もっともコレは、今に始まった事ではない…。
「…チッ……」
財前がいかにもウザイという雰囲気で舌打ちするのが聞こえた。顔が見えなくとも気持ちはわかる、十分過ぎるぐらい。
しかし謙也がそんな表情したのがレギュラーたちに見つかったら、また殴る蹴るの繰り返しだ。そのため今の謙也は、出来るだけ表情を変えない事に神経を使っていた。

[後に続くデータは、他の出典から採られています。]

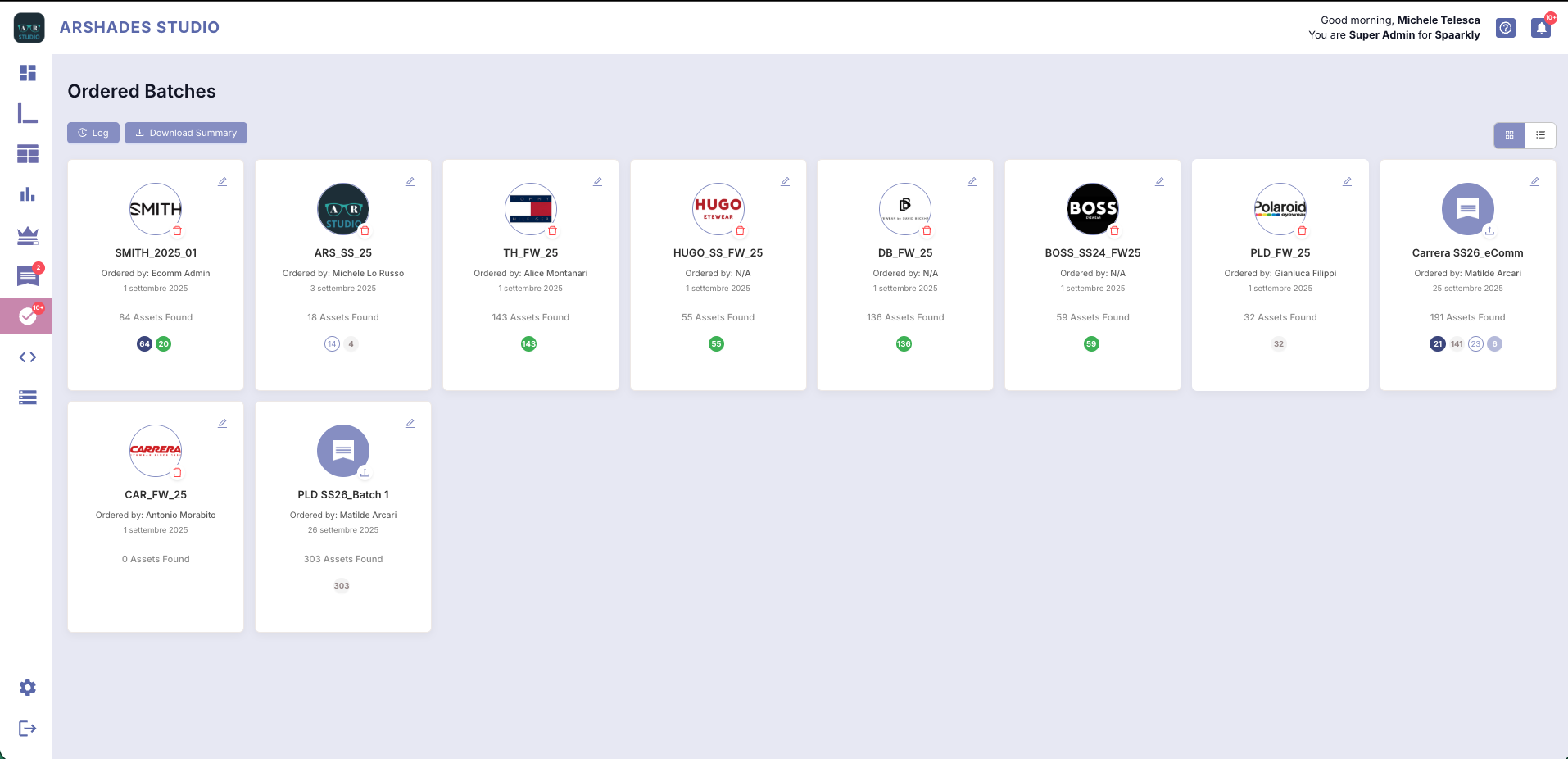
Task: Click the Log button
Action: pyautogui.click(x=93, y=133)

ソレは、ほんの少し前までの彼からは信じられない行動…――。
「それじゃ部屋割を発表するぜ。部屋は基本二人部屋だ。二階東側に青学と立海。西側に氷帝と四天宝寺。…忍足と向日、宍戸と鳳、日吉と…――」
ぼーっとしていると、跡部の説明が始まった。
(…財前以外とやったら終わりやな……)
まずないとは思うが、一氏や遠山と同室なんて言われた日には体が壊れると、謙也は僅かに震える右手に気付かないフリをしながら考えた。
二人は容赦がなさ過ぎるのだ。
他のレギュラーらなら多少はマシだが。…少なくともところ構わず暴行される事はない。だがどちらにしろ、視線と雰囲気が最悪なのは間違いない。

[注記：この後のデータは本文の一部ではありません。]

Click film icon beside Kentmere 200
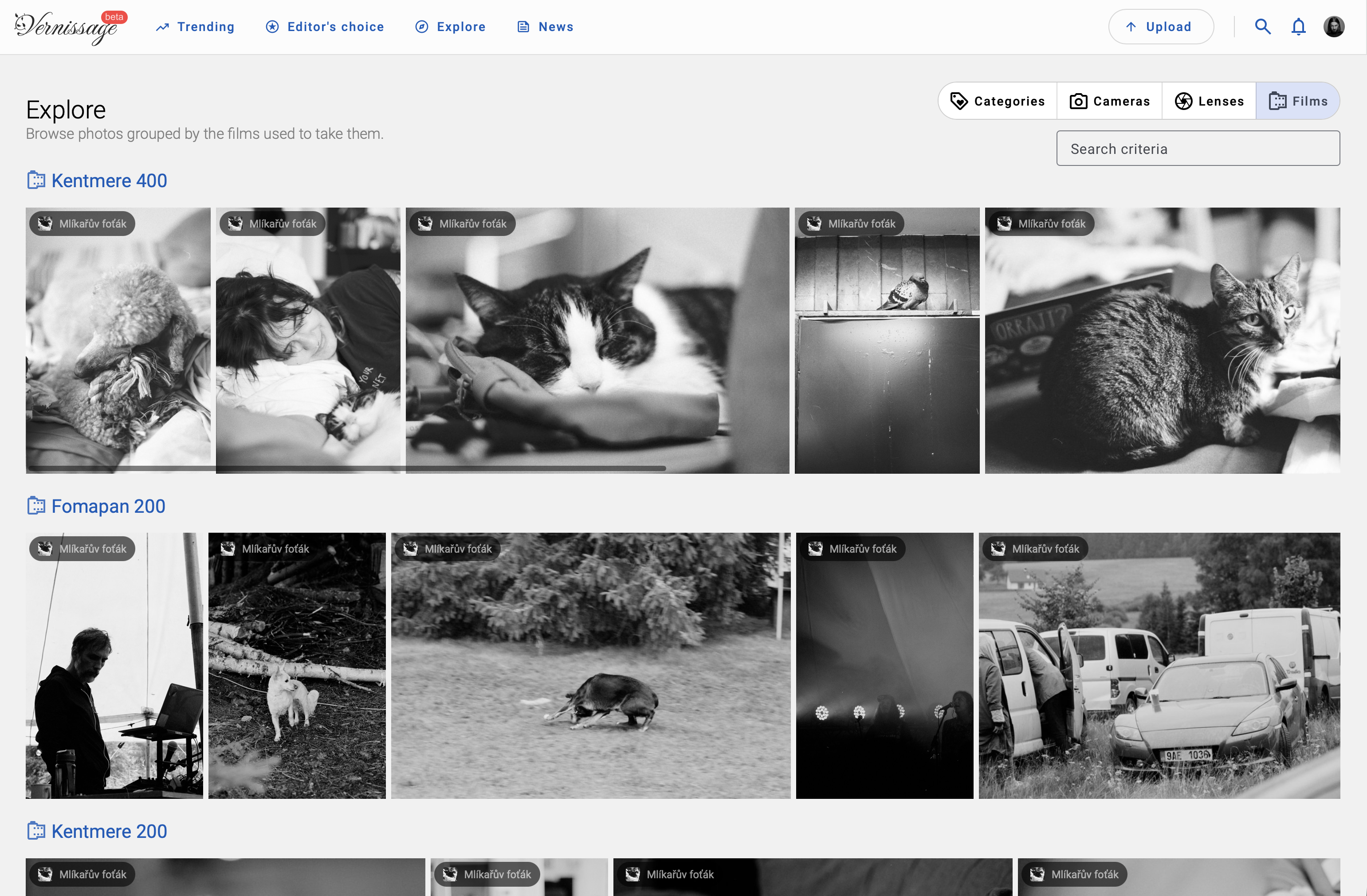This screenshot has height=896, width=1367. 36,831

何を考えているのかさっぱりわからない白石や千歳、金色など、今の謙也からしたら何としても回避したい一人である。
(頼むから財前とにしてくれ…っ)
両手をギュッと握り締める謙也の雰囲気が伝わったのか、財前が何も言わずに振り返った。
それと同時に、白石が幸村からマイクを受け取る。
「次は四天宝寺や。一回しか言わへんからちゃんと聞きや。特に金ちゃん」
そう前置きして始まる名前に、謙也ばかりでなく、財前も至極真面目な表情をした。